Go Stand in the Corner!

The Black Hills of South Dakota is a wonderful place to live. We’ve waxed positive on the numerous reasons for our love affair with this region – but there’s a fly in the ointment, and it might be categorized as “politics as usual.”

South Dakota ranks among the worst in the nation in the disclosure of campaign finances for political candidates. You can read the depressing details at the web site “
Grading State Disclosure,” a project supported by the Pew Charitable Trusts. Results were announced October 17, 2007, and South Dakota received a big fat “F”!

While the report acknowledges improvements were made in campaign disclosure laws this year, we’ll likely remain near the bottom of the barrel when they do the survey again next year.

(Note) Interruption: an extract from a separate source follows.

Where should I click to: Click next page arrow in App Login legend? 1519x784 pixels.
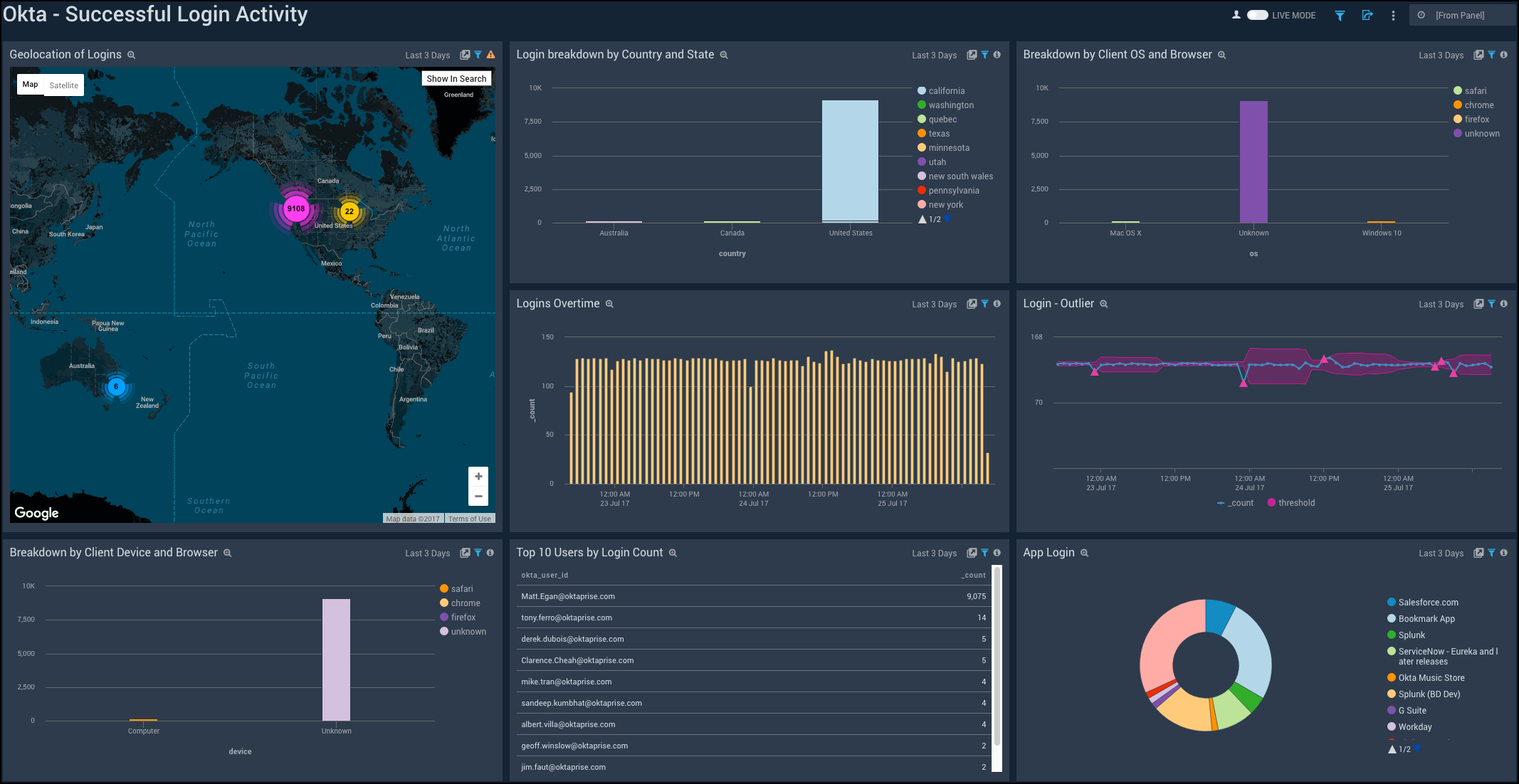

South Dakota is among the 10 states with the weakest public access to campaign finance records. Among deficiencies cited: our state does not have electronic filing; only Oklahoma and South Dakota don’t require the name or identity of campaign expenditures, even though they do require that the amount of expenditures be disclosed; and if you want to get a written copy of disclosure reports from Pierre, you’ll pay $1.00 per page – the highest in the nation. Most states charge between $ .10 and $ .25 per page.

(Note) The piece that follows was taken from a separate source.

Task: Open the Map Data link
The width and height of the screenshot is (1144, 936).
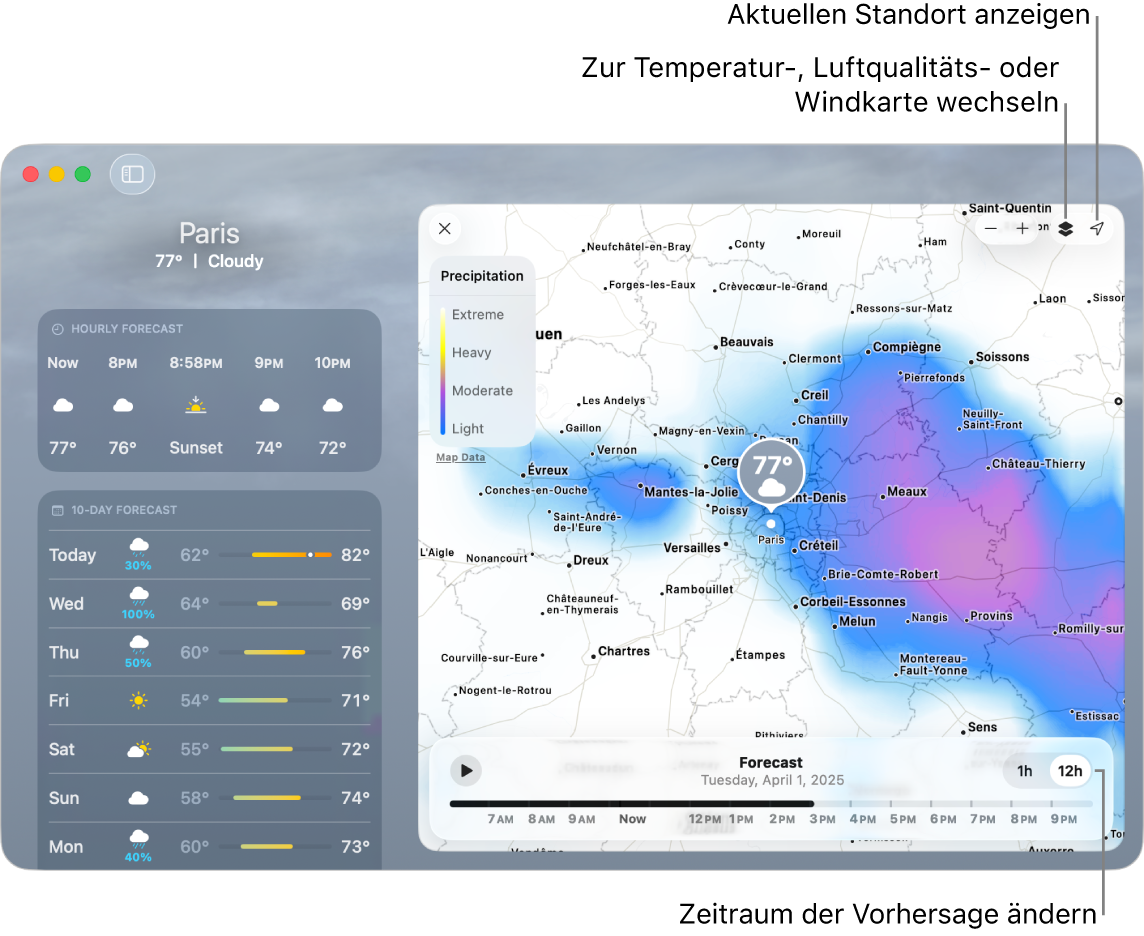Action: 460,458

Conditional kudos should be extended to those persons responsible for making some progress on strengthening disclosure laws. And we presume Secretary of State Chris Nelson is among them. If you visit the
South Dakota Secretary of State web site, you’ll find a nice-looking template for campaign information, but not a lot of substance that’s easy to find. And when you do find it, you’ll likely have to work at deciphering many of the reports. Handwriting in some of the scans is very hard to read.

South Dakota is improving a bit with campaign disclosure – but it’s too little and too slow. We hope to see further improvement in the near future, but it’s not likely to come easy.